Your assignment:
Each line from the one with "Click the 1.221 ratio label" through the final line of the entries below must be printed exactly, and the pictures must not be.

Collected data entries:
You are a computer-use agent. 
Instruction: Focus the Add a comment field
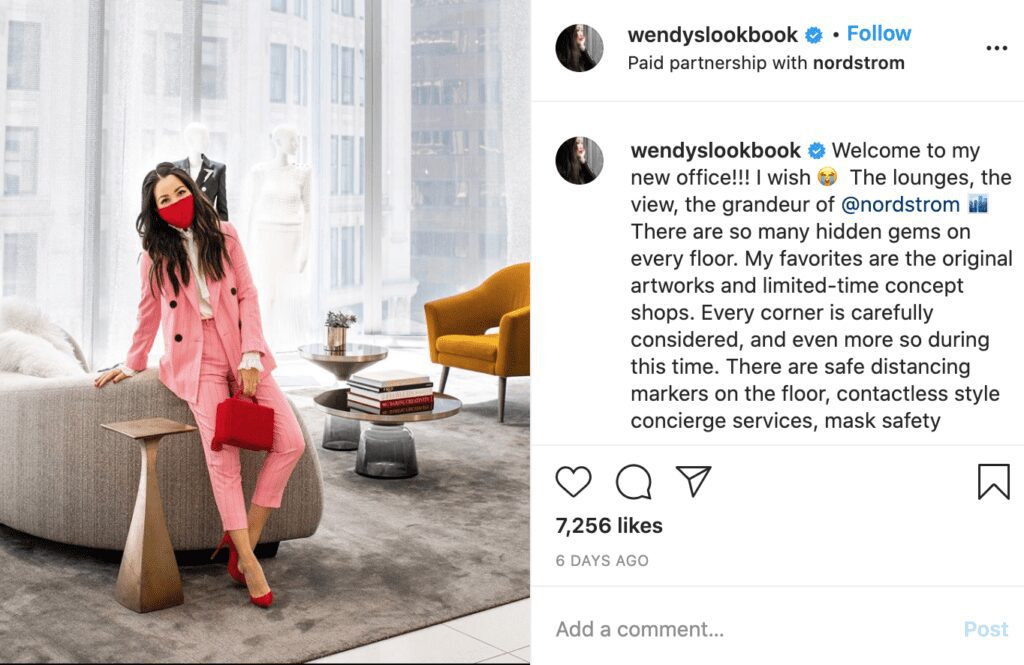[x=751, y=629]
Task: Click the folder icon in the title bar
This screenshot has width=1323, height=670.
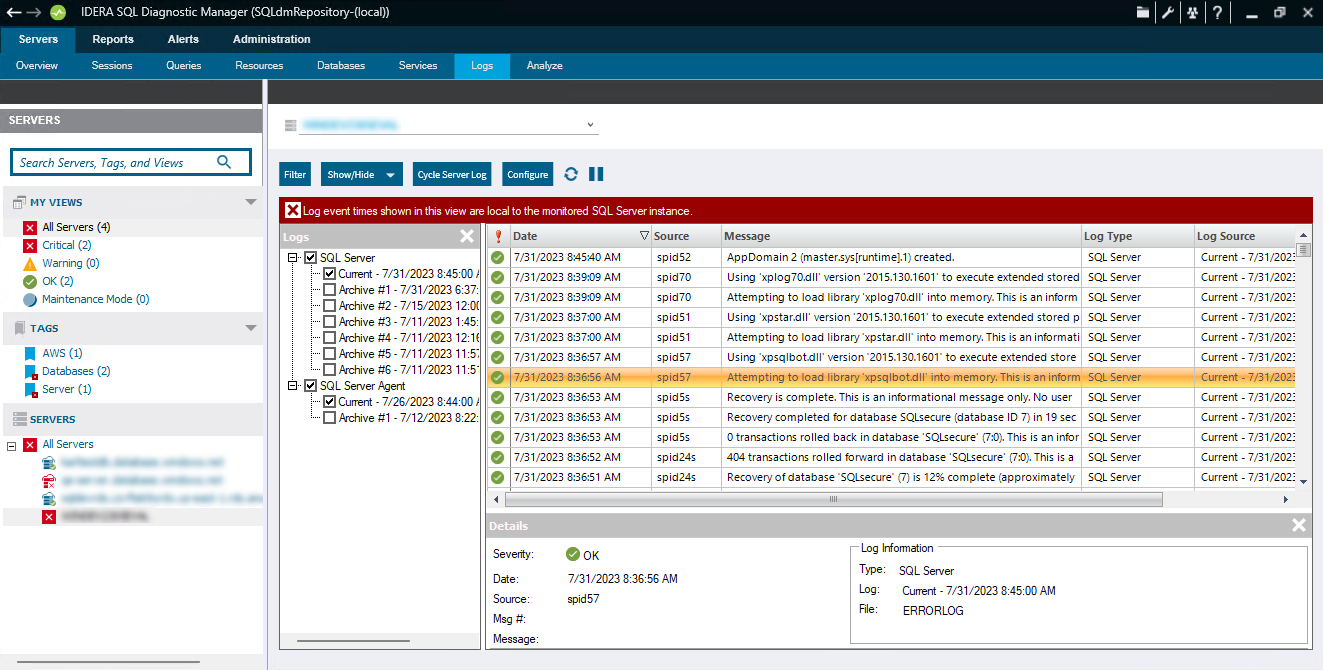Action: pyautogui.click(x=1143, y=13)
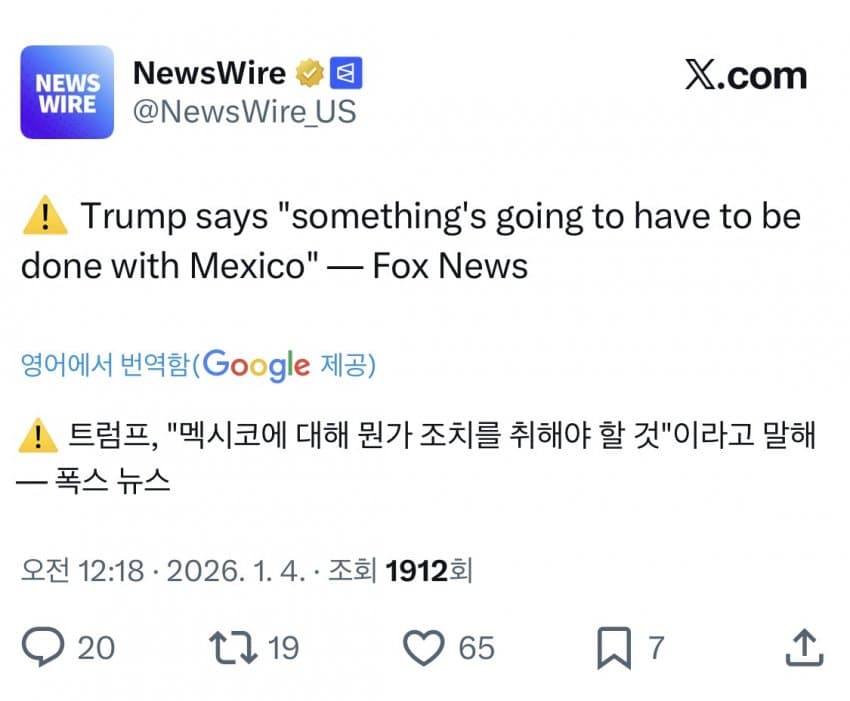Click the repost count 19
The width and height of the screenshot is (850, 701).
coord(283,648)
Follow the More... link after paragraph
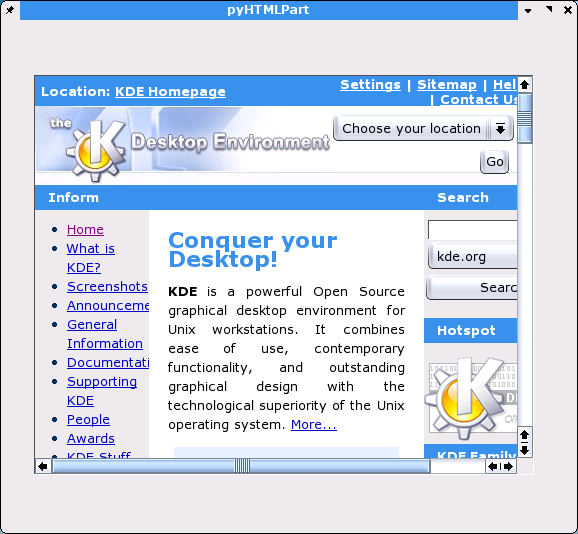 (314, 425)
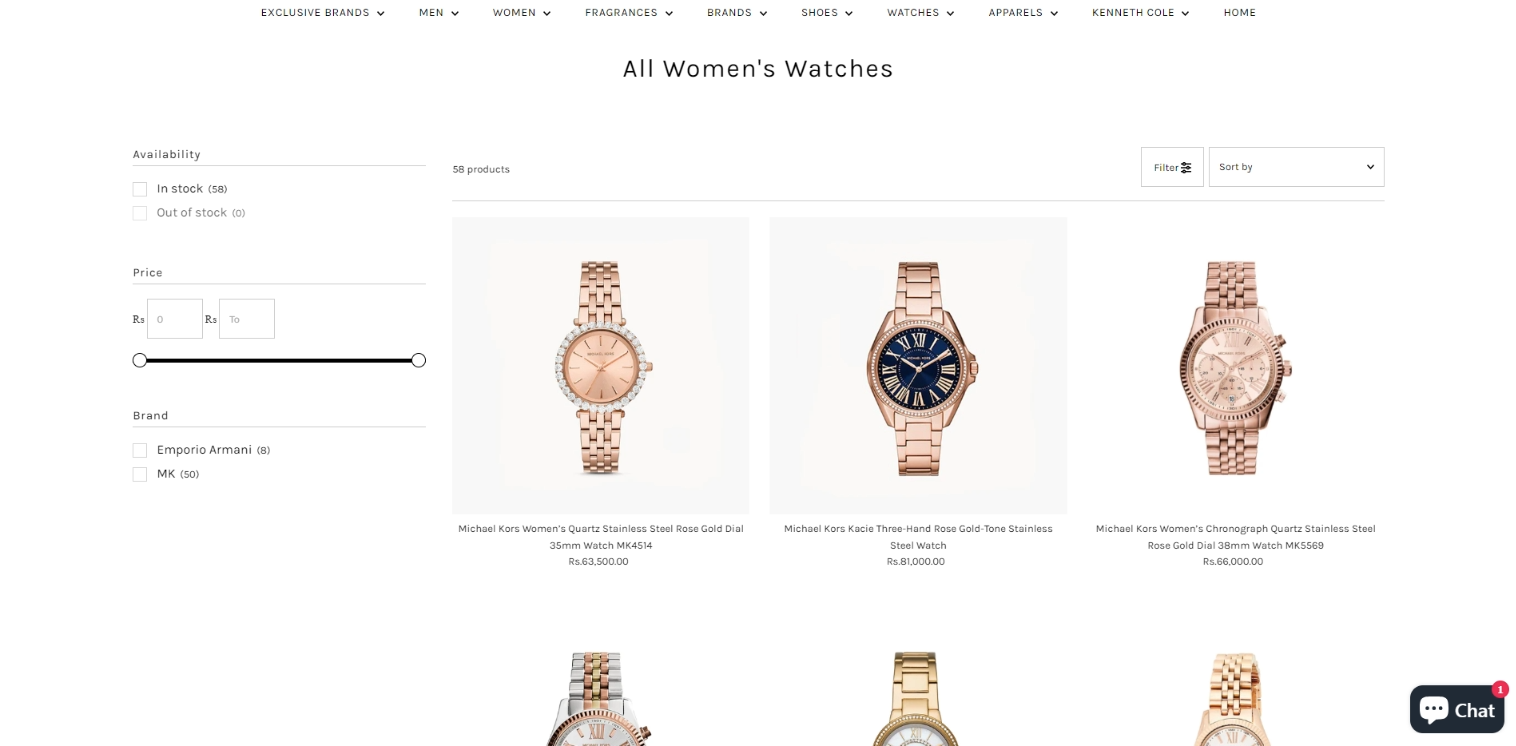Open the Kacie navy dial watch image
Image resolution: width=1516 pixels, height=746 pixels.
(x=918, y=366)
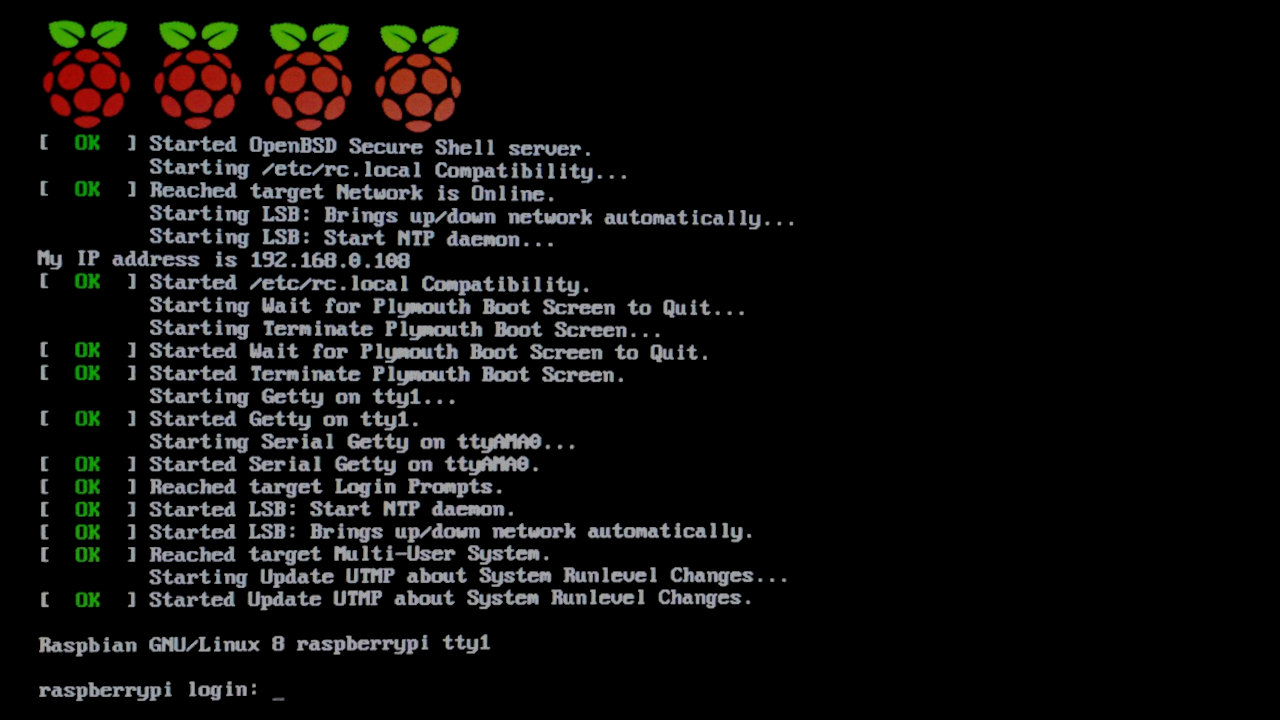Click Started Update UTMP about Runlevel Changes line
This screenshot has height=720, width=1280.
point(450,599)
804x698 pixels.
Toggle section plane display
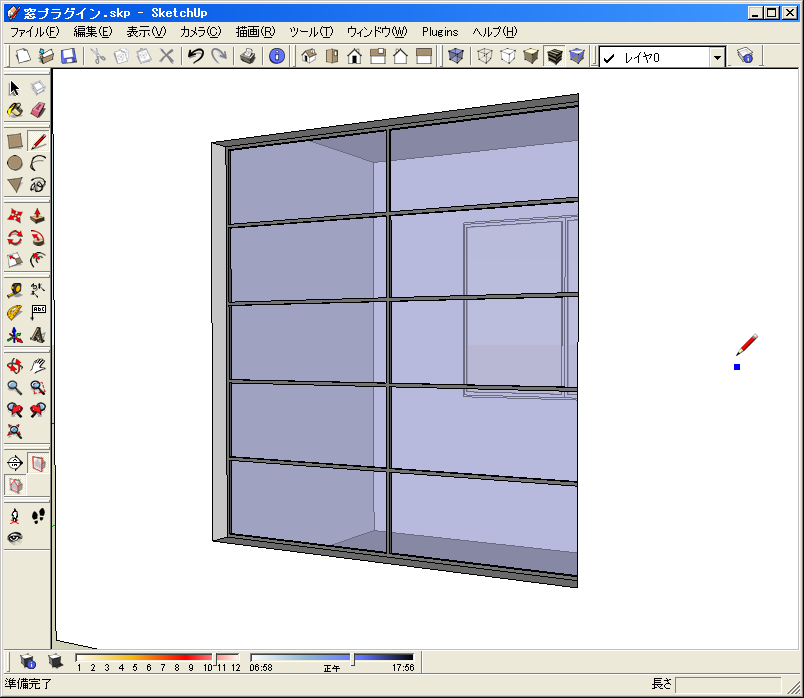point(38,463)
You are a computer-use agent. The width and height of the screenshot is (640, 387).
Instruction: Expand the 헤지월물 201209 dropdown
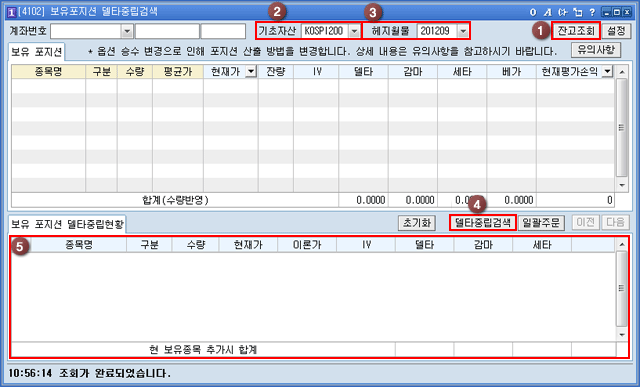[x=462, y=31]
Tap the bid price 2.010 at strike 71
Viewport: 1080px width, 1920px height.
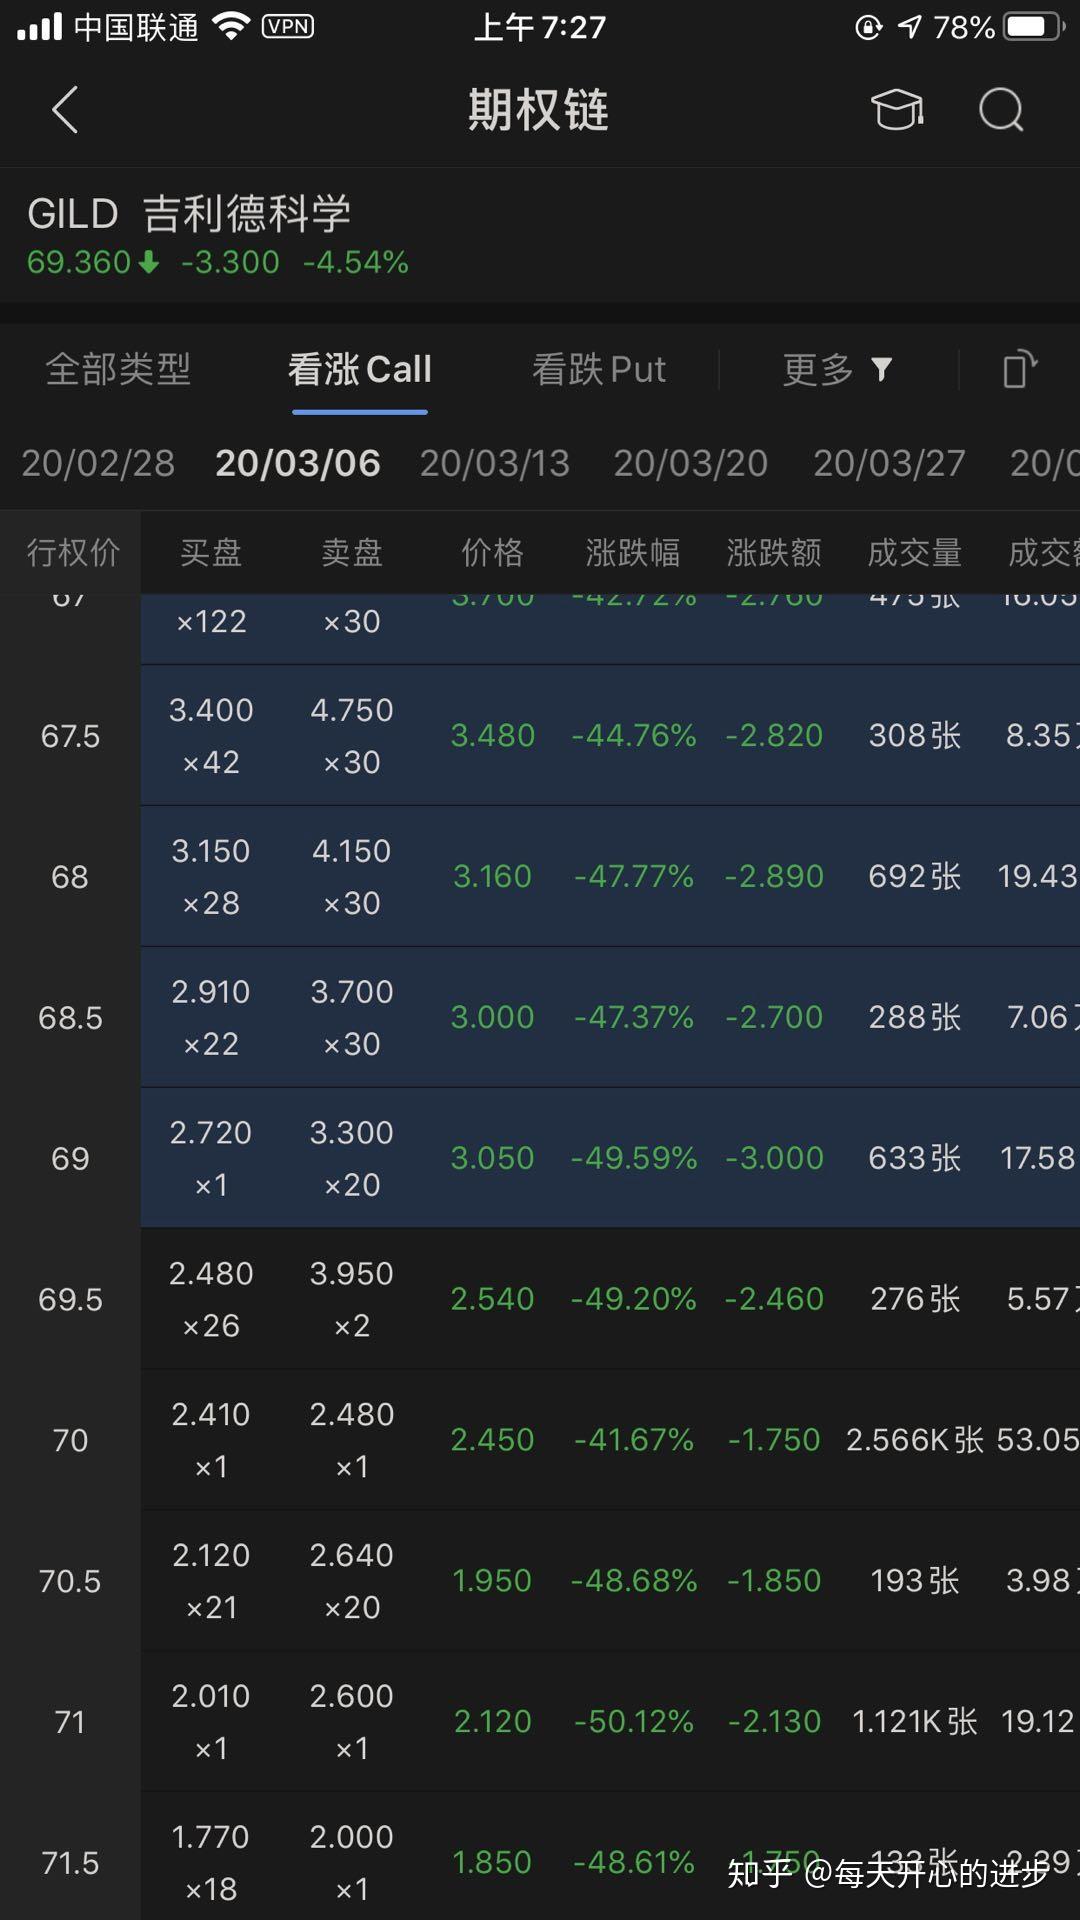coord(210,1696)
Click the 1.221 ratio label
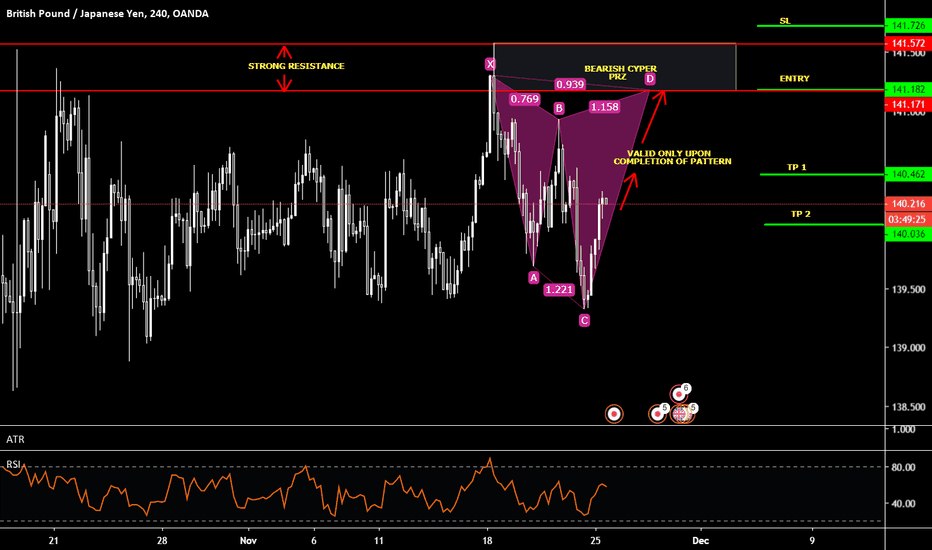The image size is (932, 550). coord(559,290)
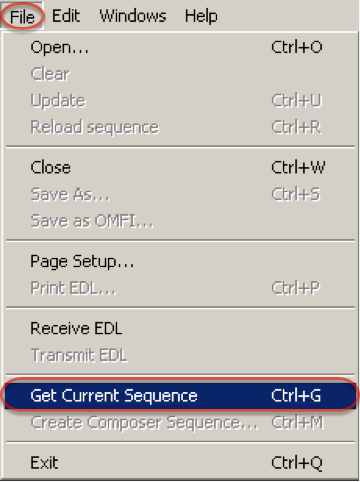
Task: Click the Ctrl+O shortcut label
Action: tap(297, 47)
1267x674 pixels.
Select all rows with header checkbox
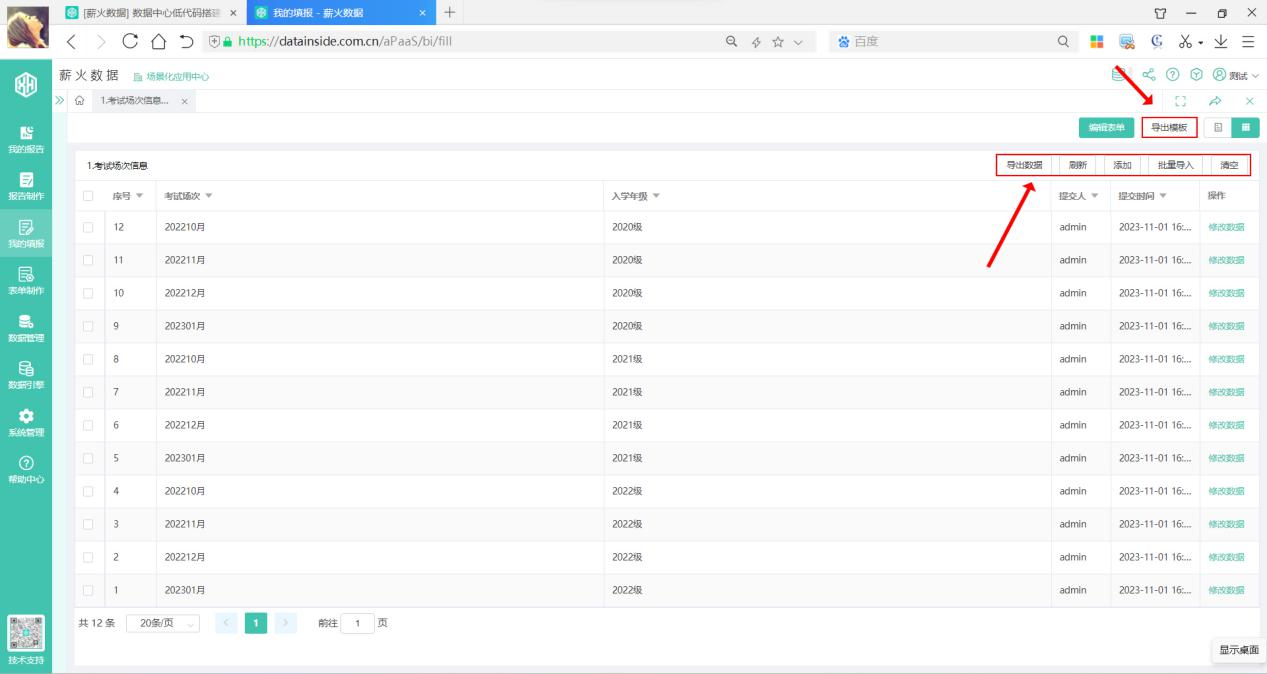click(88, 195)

Written answer:
Click the 1.221 ratio label
The image size is (932, 550). coord(559,290)
Task: Click the Ctrl+O shortcut label
Action: tap(297, 47)
1267x674 pixels.
Select all rows with header checkbox
click(88, 195)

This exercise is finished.